DESCRIPTION OF THE TASK → Look through the material below and copy exactly the lines from the line with "Task: Select Fraction" to the line with "The image size is (1204, 980).", those two lines included.

DATA EXCERPTS →
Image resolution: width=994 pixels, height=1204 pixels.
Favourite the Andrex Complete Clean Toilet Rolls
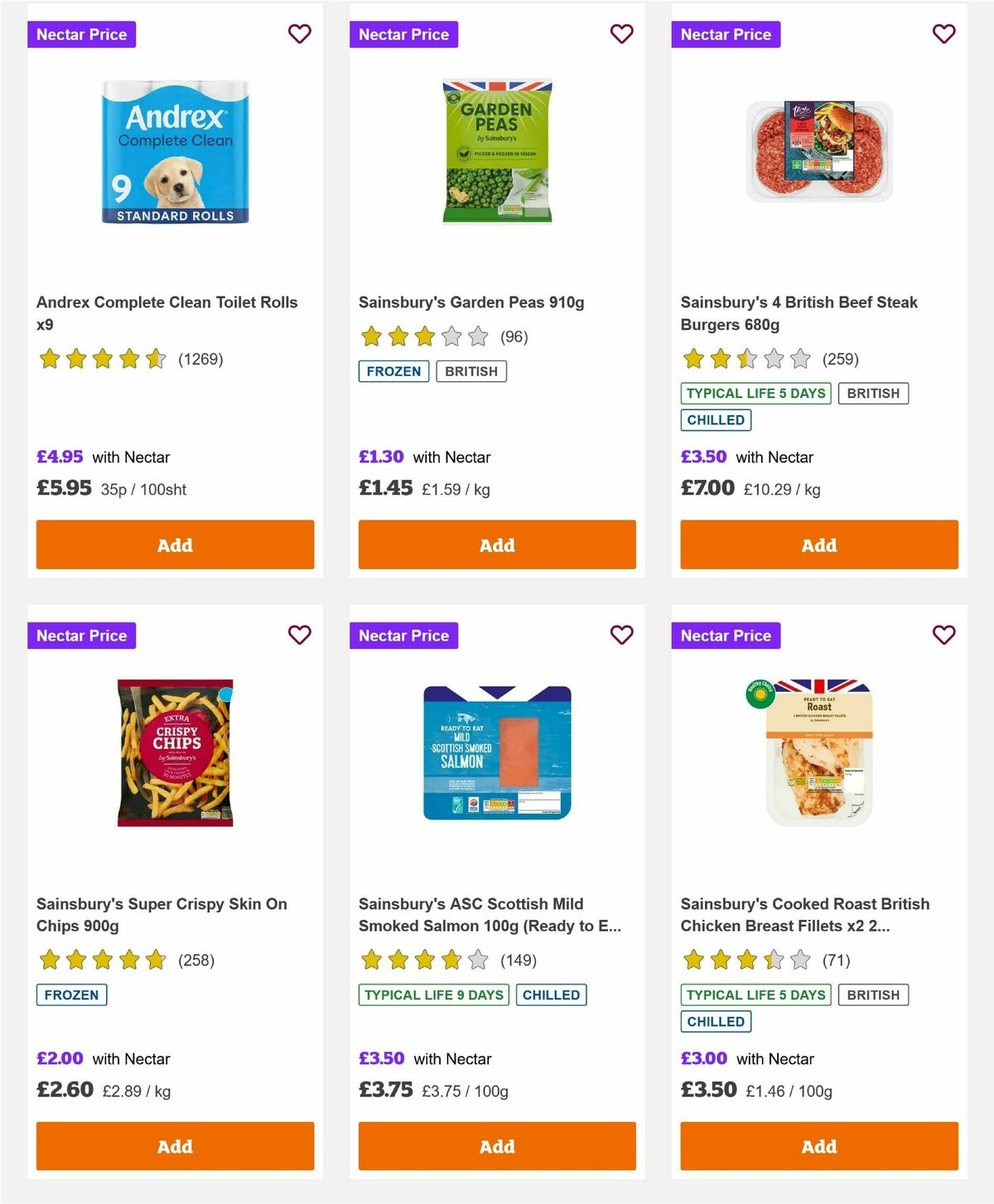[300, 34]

==

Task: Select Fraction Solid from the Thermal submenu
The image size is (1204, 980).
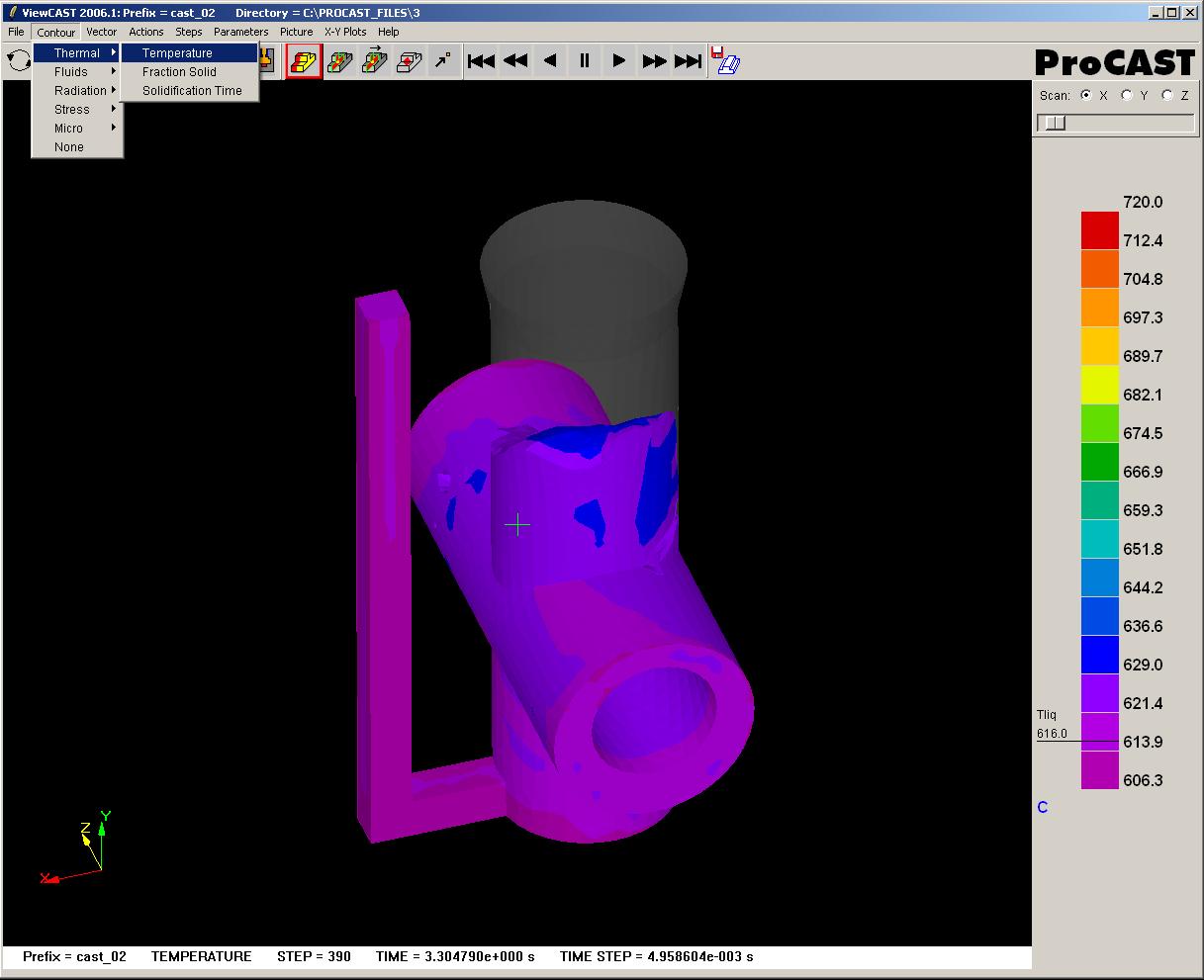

RESPONSE BELOW →
Task: Select Fraction Solid from the Thermal submenu
The image size is (1204, 980).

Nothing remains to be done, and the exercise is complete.